Der Schwarzbrauen-Bartvogel lebt als weit verbreiteter Brüter im südöstlichen Asien. Man trifft ihn in Sumatra, auf der malaysischen Halbinsel, in Ostkambodscha, in Südlaos, im Süden von Zentralvietnam, in Südchina im autonomen Gebiet Guangxi und auf den Inseln von Hainan und von Taiwan an. Der Schwarzbrauen-Bartvogel bewohnt überwiegend die tropischen und die subtropischen Wälder und sucht seine Nahrung in den oberen und mittleren Baumregionen.

Ernährung

Der Schwarzbrauen-Bartvogel sucht allein oder in Paaren nach Nahrung. Er ernährt sich hauptsächlich von einer Vielzahl an Früchten wie Feigen, Beeren und Mangopflaumen, aber zu seinem Nahrungsspektrum zählen auch Insekten (Insecta) wie Käfer (Coleoptera), Fliegen (Brachycera) und deren Maden, Fangschrecken (Mantodea), Echte Grillen (Gryllidae), Langfühlerschrecken (Ensifera) und Kurzfühlerschrecken (Caelifera).

Fortpflanzung

Der Schwarzbrauen-Bartvogel ist ein Höhlenbrüter.
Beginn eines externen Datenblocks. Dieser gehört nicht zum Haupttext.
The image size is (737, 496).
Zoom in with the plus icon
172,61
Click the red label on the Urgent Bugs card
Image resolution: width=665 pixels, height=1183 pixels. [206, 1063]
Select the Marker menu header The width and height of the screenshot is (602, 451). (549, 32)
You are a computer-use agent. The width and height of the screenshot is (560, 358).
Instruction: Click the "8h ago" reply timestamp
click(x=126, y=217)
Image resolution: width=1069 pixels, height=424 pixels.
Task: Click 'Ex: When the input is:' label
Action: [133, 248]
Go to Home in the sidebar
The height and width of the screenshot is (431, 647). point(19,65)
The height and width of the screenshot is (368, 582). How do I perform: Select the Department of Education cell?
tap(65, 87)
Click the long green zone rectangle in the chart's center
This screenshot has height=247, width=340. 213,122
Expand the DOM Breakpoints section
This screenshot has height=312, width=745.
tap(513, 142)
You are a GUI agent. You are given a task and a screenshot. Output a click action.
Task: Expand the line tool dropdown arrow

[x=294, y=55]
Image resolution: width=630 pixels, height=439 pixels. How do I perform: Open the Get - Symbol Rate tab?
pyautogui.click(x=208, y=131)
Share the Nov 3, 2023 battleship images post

Zur Anlage seiner Nisthöhle benutzt der Schwarzbrauen-Bartvogel aufrechtstehende morsche Baumstümpfe oder abgestorbene Äste. Die Nistkammer ist verhältnismäßig klein. Meistens sucht das Weibchen den Nistplatz aus. Die Aushöhlung für ein Nest wird aber vorwiegend im weichen oder im toten Holz eines Baumstammes vorgenommen.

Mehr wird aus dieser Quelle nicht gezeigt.